Friday, July 29, 2016

Susan Perabo Urges Writers to Stop Thinking About Themselves

In the seventh in a series of posts on 2016 books entered for The Story Prize, Susan Perabo, author of Why They Run the Way They Do (Simon & Schuster), offers her best advice.


Look out, not in. If you’re a writer, you’re already prone to looking in. You’ve spent your whole life looking inside yourself. Deeply. Am I right? So stop it. Enough already. Look out.

As a fiction writer, you must constantly exercise your imagination, and you do this by looking out. You must look at the woman next to you at the deli counter, ordering six pounds of potato salad, and ask yourself, “What’s that woman thinking? Where’s she going? Who’s going to eat all that potato salad?” Because that woman is not the same as you. Her six pounds of potato salad is not your six pounds of potato salad. This is crucial: Do not ask yourself, "If I were that woman, why would I be buying six pounds of potato salad?" That is not the right question, because you are not that woman. It is a disservice to humanity to allow your characters to become versions of you. Do not dress yourself up as other people. This is not Halloween; this is fiction.
Potato salad: What's she thinking?

How many times have you asked yourself, looking around these past several months, “My God, what are those people thinking?” Do not allow this to become a rhetorical question. As a writer (not to mention a person), that is precisely the question that must be answered. What are those people thinking? In some cases you will have to work really, really hard to come to even a tiny fragment of an answer, a sliver of understanding. You might have to put aside everything you know to be true, everything you believe in your heart. You have to consider this question – "What are those people thinking? "—with your slate as blank as it can possibly be. And maybe then you will get a glimmer of insight. Maybe then you can look at someone whose history and values and opinions are drastically different from your own, and you can know where their potato salad is going.

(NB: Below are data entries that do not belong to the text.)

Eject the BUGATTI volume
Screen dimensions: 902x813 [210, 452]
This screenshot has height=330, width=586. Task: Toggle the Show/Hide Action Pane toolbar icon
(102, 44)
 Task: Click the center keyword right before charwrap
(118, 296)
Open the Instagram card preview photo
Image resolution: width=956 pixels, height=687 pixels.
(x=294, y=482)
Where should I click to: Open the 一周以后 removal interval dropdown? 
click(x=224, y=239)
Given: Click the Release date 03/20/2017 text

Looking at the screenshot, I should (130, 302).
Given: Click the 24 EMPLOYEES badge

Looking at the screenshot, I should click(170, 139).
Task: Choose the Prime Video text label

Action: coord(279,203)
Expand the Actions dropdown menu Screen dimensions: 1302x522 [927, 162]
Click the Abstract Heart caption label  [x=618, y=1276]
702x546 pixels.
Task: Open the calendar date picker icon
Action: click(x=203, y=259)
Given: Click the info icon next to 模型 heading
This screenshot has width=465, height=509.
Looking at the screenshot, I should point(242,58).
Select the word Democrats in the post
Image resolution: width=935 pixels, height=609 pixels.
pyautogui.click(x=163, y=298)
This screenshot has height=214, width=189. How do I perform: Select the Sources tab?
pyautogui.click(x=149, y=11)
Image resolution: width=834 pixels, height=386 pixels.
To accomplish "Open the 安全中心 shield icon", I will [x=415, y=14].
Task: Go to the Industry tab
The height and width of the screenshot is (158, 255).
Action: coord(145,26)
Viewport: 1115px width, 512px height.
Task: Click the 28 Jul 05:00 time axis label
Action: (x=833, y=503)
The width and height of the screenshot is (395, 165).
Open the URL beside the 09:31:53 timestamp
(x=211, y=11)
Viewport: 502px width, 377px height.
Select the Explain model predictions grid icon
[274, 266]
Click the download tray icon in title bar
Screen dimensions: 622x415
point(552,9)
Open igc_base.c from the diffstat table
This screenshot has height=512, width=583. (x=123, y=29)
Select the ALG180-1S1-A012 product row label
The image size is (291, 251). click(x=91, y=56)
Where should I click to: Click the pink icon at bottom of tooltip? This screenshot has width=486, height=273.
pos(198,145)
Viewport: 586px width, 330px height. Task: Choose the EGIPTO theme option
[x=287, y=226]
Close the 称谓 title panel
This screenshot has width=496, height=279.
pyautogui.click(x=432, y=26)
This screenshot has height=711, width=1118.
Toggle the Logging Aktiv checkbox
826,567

And then you go to the page. You set yourself aside. You try to be as invisible as Chekhov. You fail. Again and again, you fail. But over time you find ways to avoid your own traps, to trick yourself into non-existence. If I’m part way through a story and I stop mid-scene and think, “Yes, Susan, but what are you really trying to say with this story?” I close the document immediately and I don’t return to it until I’ve excised that question from my brain. I perform this excision not by thinking about the story as a whole but by thinking only about the characters, by tricking myself (again) into believing those characters are not my own creations, by reminding myself of the Great Lie that I am not constructing their story but simply relaying it. Instead of high-falutin’ questions about my own authorial intent, instead of attempting to decide whether I’m writing this particular tale in a tradition more closely aligned with O’Connor than with Cheever, instead of imagining what a reader might consider the “takeaway” from my story, I ask myself these kinds of questions:

  • “So what did she do after she found the note in the medicine chest?”
  • “So what did he say after she told him his shoes were out of style?” 
  • “So what happened when she remembered that her mother hated potato salad?”

And back to the story—not my story, but their story—I go.